Given text:

“Rewilding horses in Europe” – why, how, which and where?

Rewilding Europe today launched its new study “Rewilding horses in Europe”. It is the first of its kind on this exciting topic, providing the necessary background information as well as practical guidelines.

Exmoor ponies, one of the oldest and most primitive horse breeds in Europe, Keent Nature Reserve, The Netherlands

Exmoor ponies, one of the oldest and most primitive horse breeds in Europe, Keent Nature Reserve, The Netherlands
Staffan Widstrand / Rewilding Europe

 

This well illustrated, 48-page study was presented at the Eurosite workshop “Living with wilderness” in Haarlem, The Netherlands on September 17, by Rewilding Director Wouter Helmer. The first report was handed over to David Parker, Board Member of Eurosite.

The European wild horse is strangely enough both extinct and at the same time still present. Officially it is extinct since the early 1900s, but at the same time its genome is not lost and still exists across several types of old, original horses: from Exmoors in the west to Huculs in the east of the old continent.

Excerpted records:
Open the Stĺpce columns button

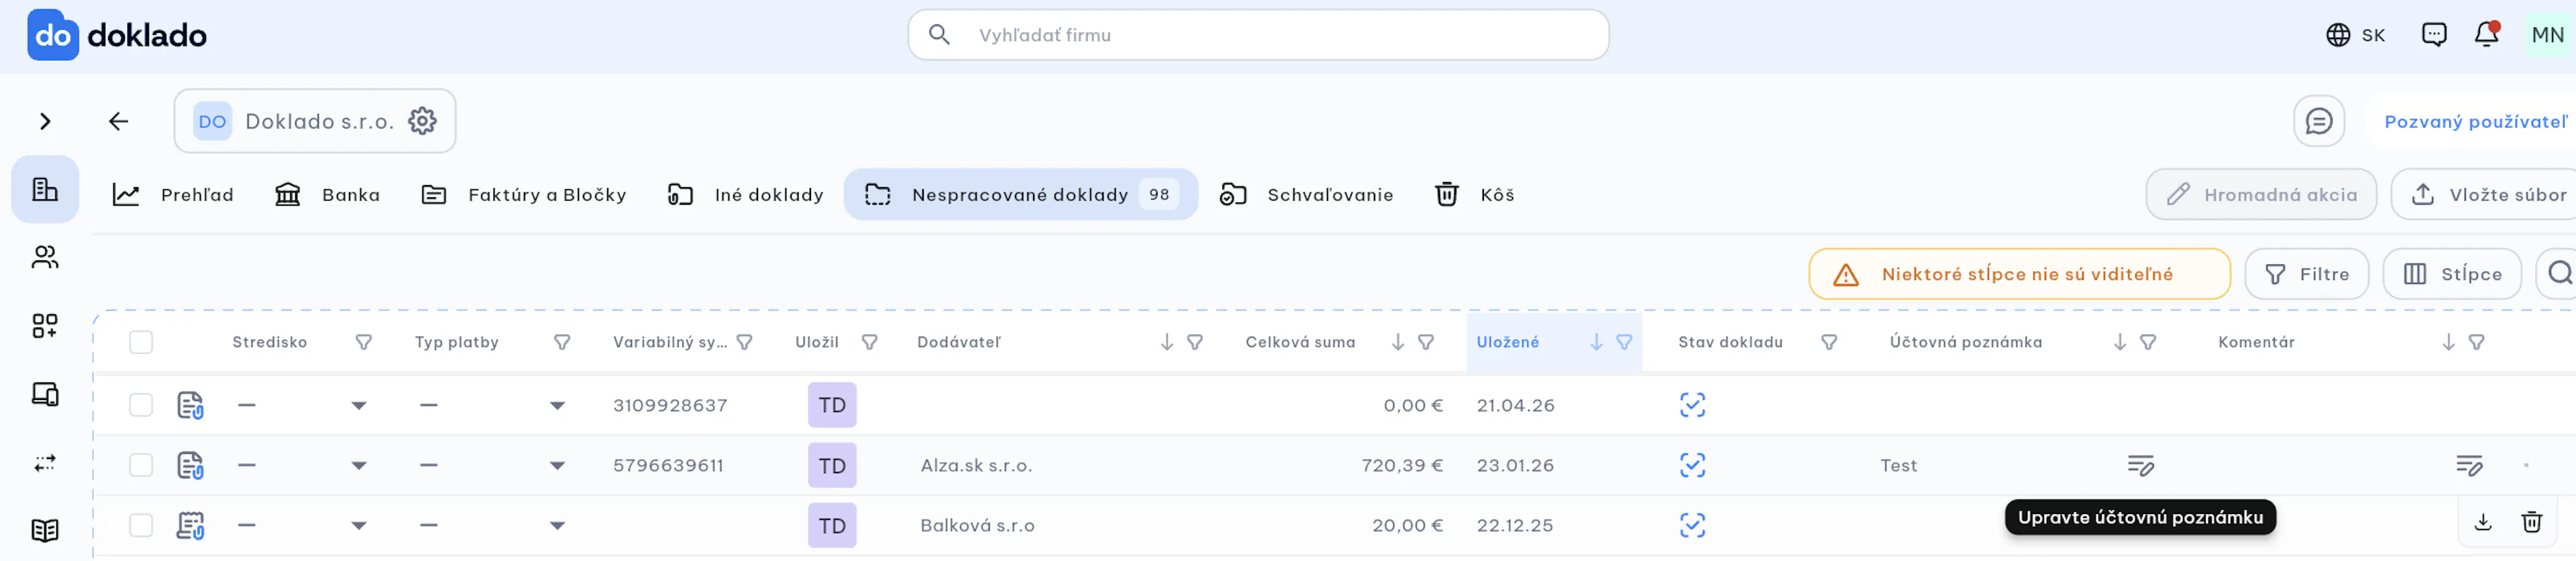2451,274
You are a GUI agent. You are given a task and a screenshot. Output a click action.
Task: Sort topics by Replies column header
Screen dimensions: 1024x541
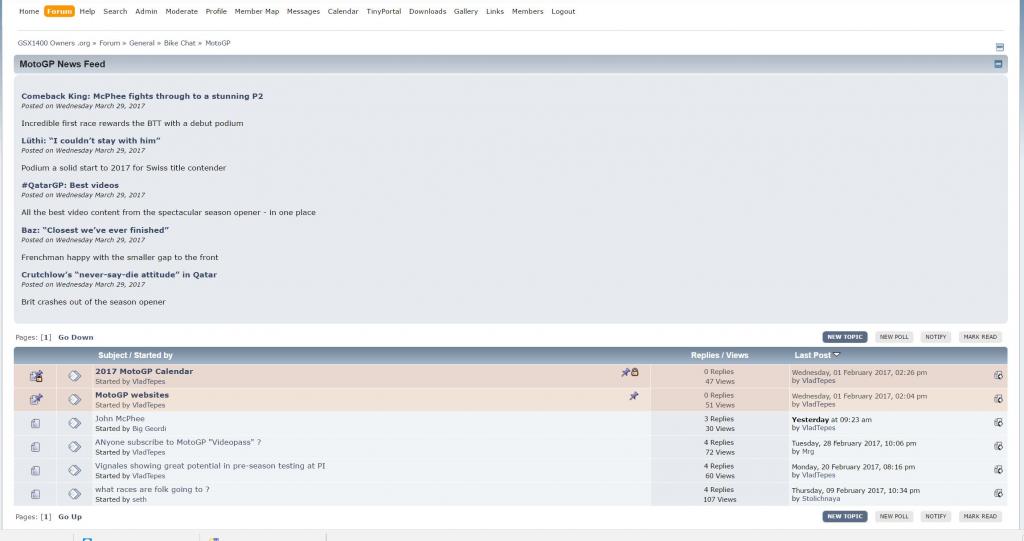tap(705, 355)
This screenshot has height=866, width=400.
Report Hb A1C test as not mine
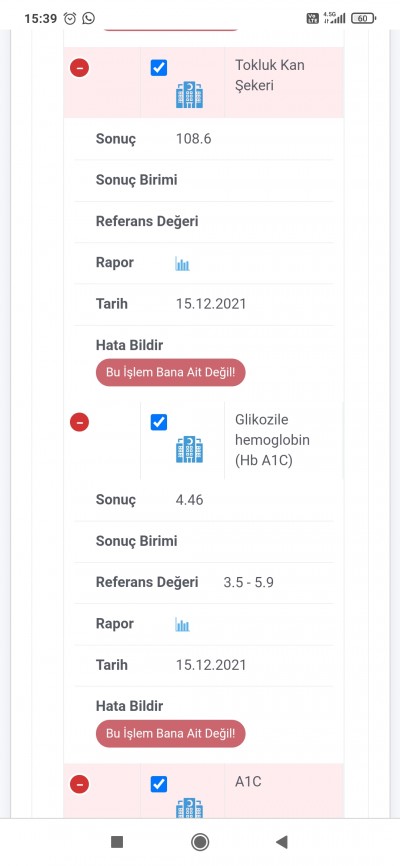click(170, 733)
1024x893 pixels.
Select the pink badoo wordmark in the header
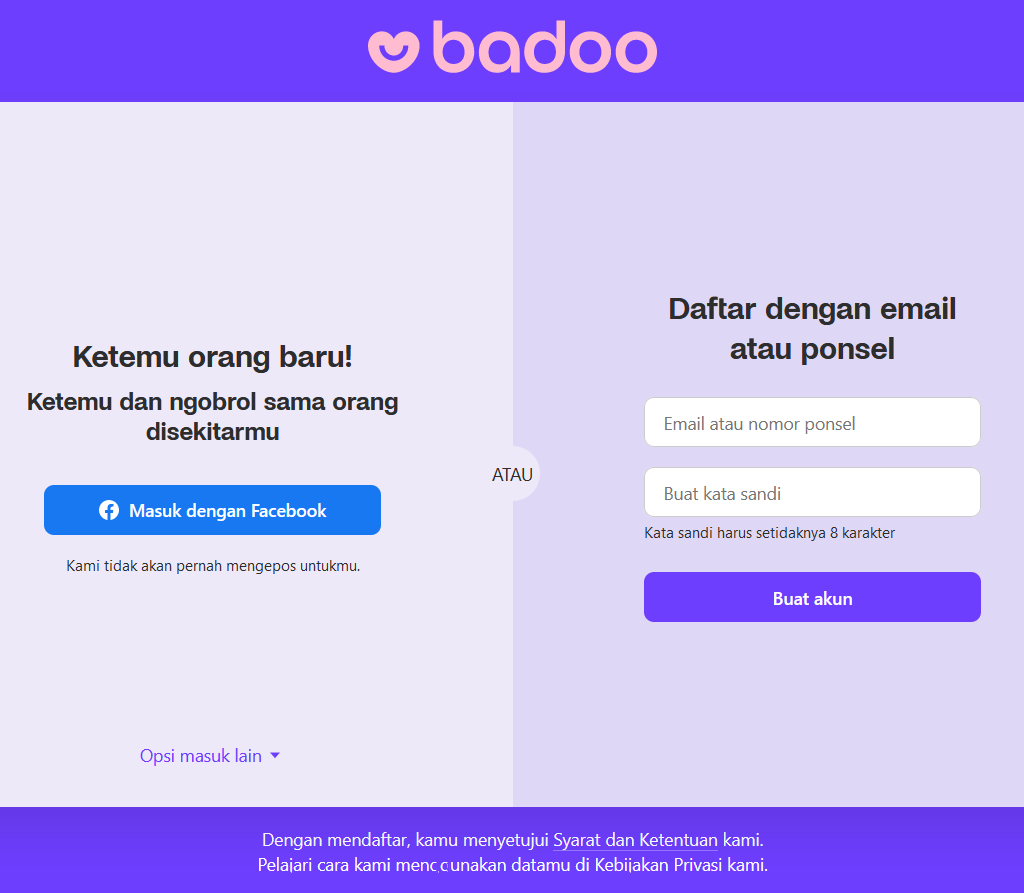coord(545,49)
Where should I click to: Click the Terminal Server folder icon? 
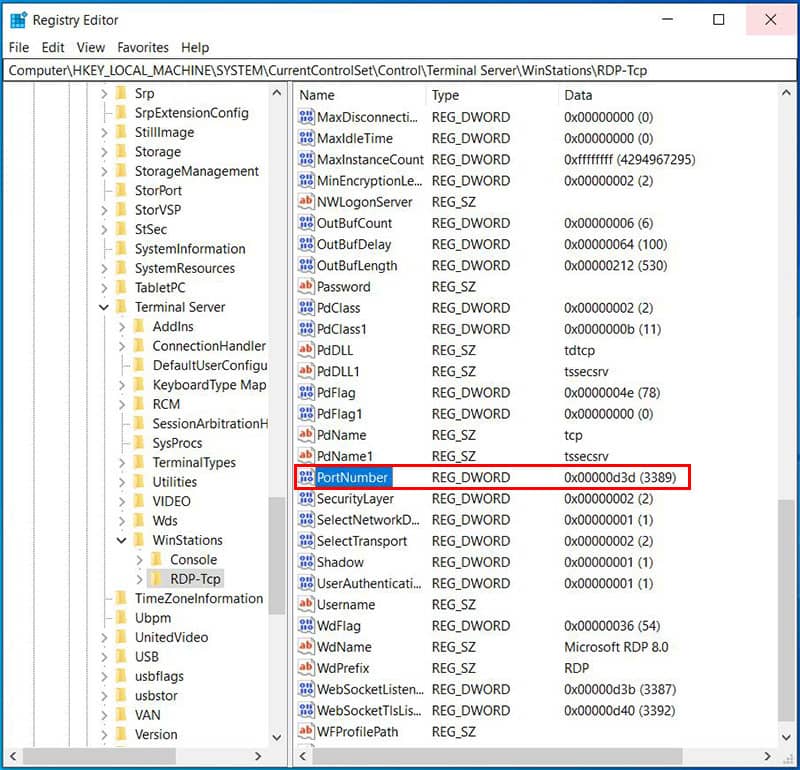pos(121,307)
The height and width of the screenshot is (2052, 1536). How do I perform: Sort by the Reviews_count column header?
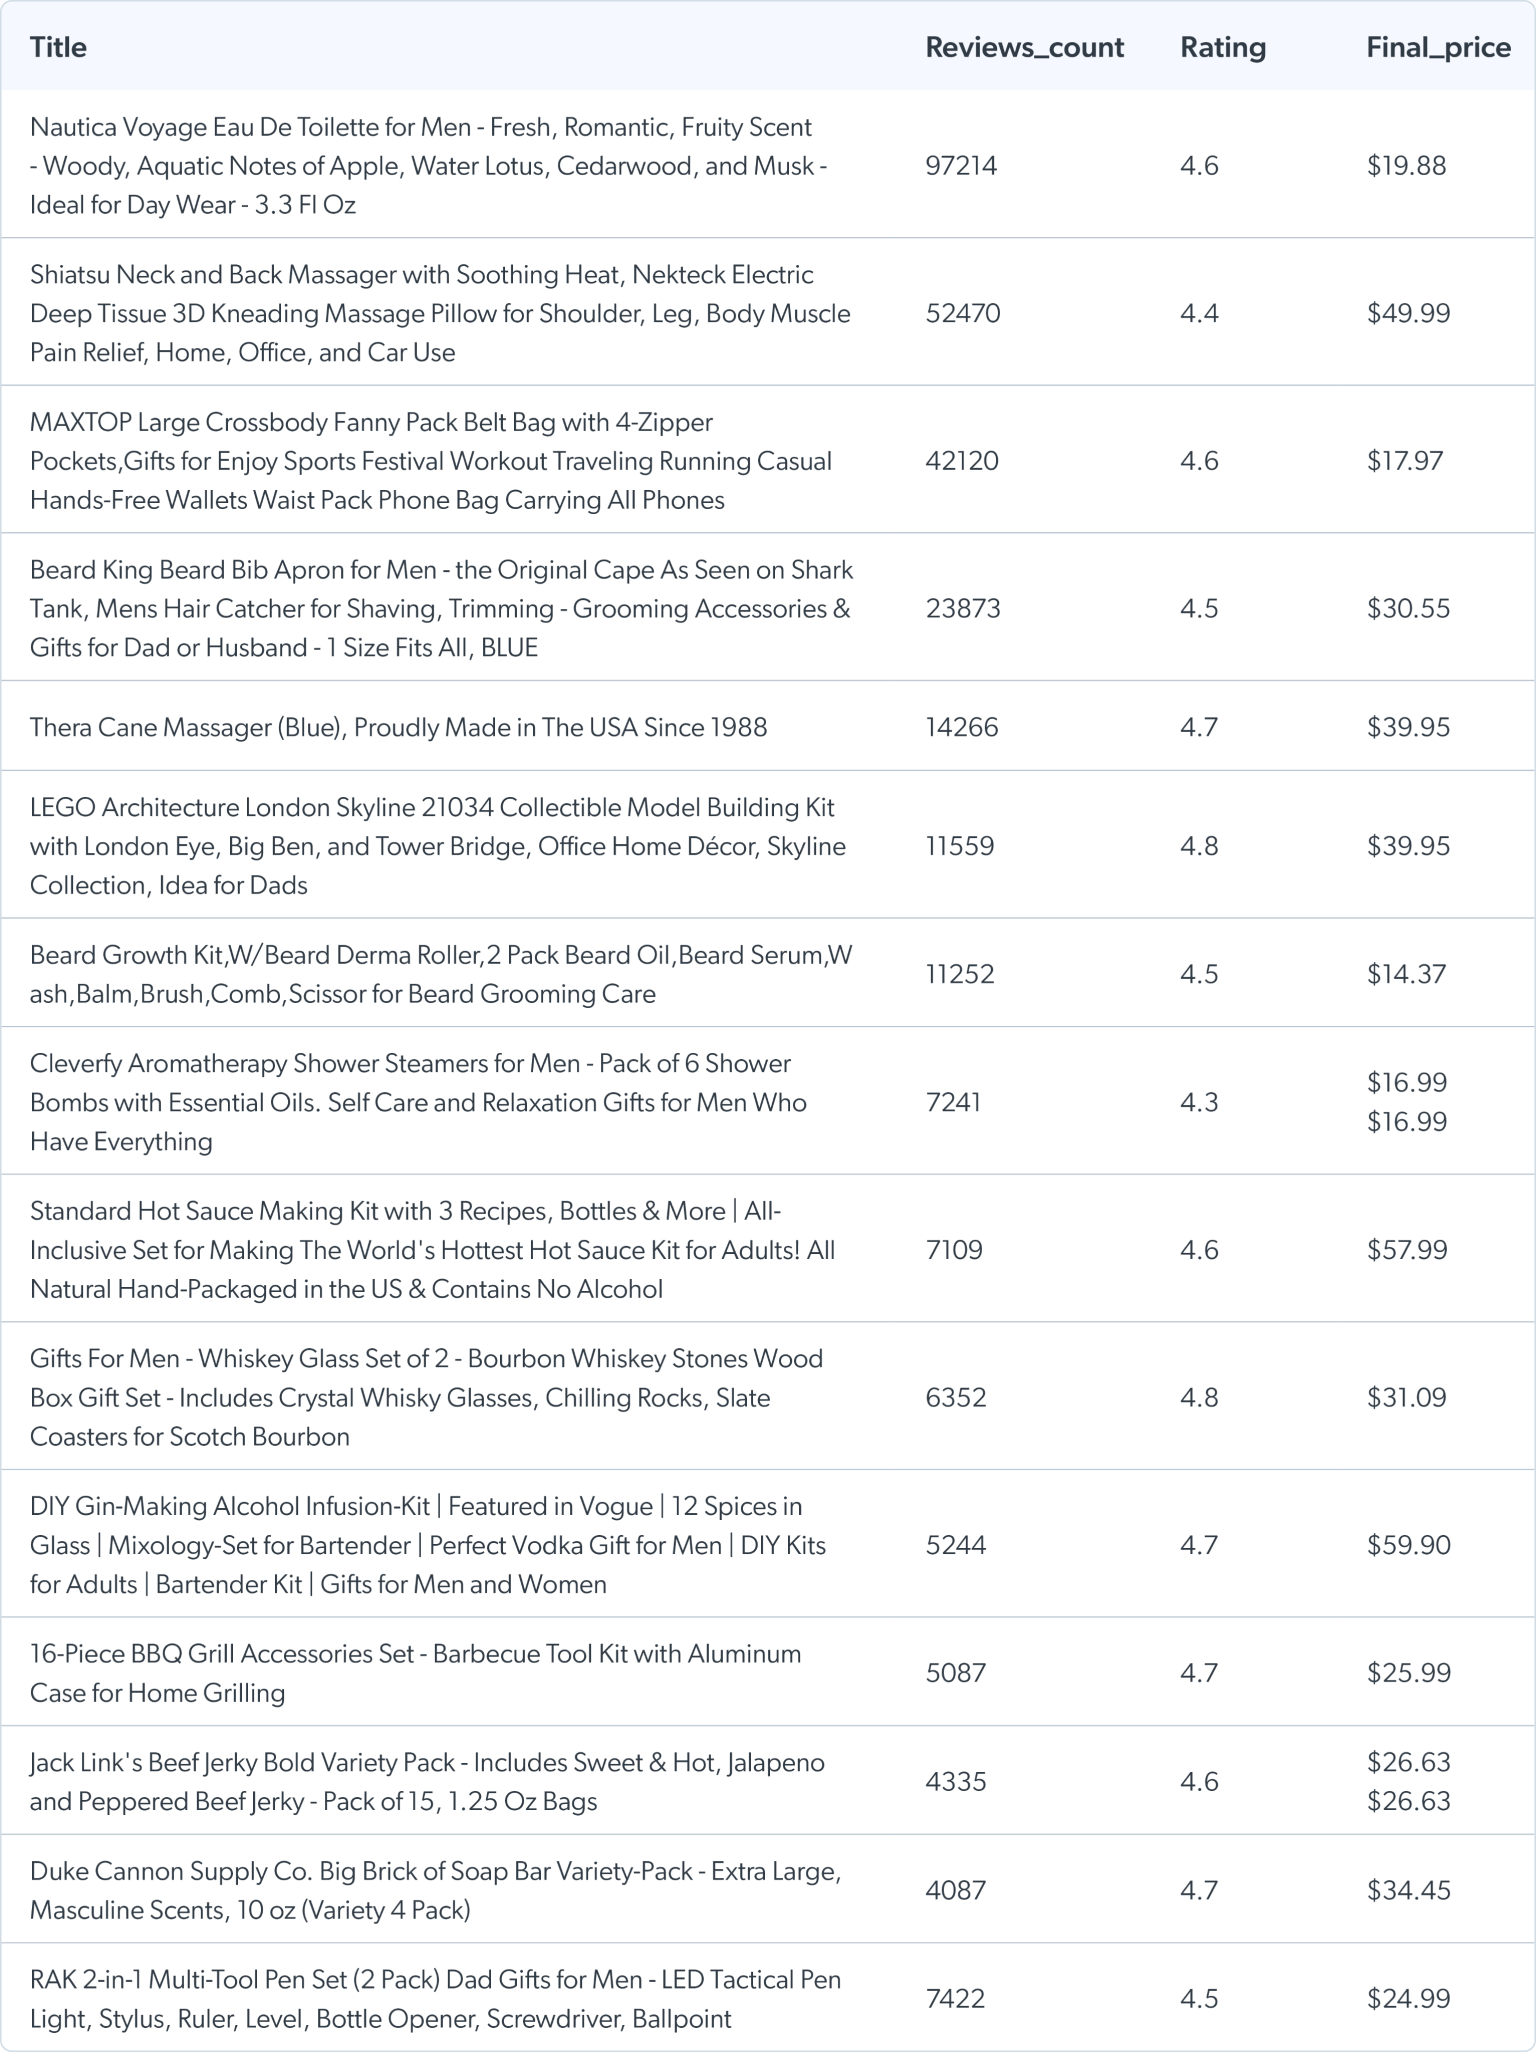[x=1024, y=47]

Task A: According to the article on rewilding horses, who received the first report of the study?
Task B: For each statement, say whether it agrees with the article on rewilding horses, and quote the words of the article that decide it: (i) The study was presented in Haarlem on September 17. (ii) The genome of the European wild horse has been lost. (iii) The European wild horse has officially been extinct since the early 1800s.
Task C: Extend the article on rewilding horses, starting after its final sentence.
The records are separate material, unrelated to the article on rewilding horses.

Answer section A: David Parker, Board Member of Eurosite.

Answer section B:
(i) Yes: "in Haarlem, The Netherlands on September 17"
(ii) No: "its genome is not lost"
(iii) No: "Officially it is extinct since the early 1900s"

Answer section C:
Leo Linnartz, one of the authors of “Rewilding horses in Europe” handed over the first copy of the study to Eurosite Secretary David Parker.

Leo Linnartz, one of the authors of “Rewilding horses in Europe” handed over the first copy of the study to Eurosite Secretary David Parker.
Eurosite Facebook page

”This document guides the reader through the rich world of European horse types, makes a first selection of which horses that are suitable for rewilding and then gives guidance on how to rewild horses in the best possible way, according to the latest scientific and practical knowledge”, says Frans Schepers, Managing Director of Rewilding Europe. ”Since this kind of knowledge is developing rapidly, this document must first and foremost be seen as a living document and this is also how Rewilding Europe will use it. It reveals our practical experiences from rewilding horses in different ecosystems in Europe and at the same time presents the latest scientific research finds. With it, we hope to contribute to an ultimate rewilding goal: well-functioning European ecosystems, with the full range of keystone wildlife species present, and the wild horse being one of them”.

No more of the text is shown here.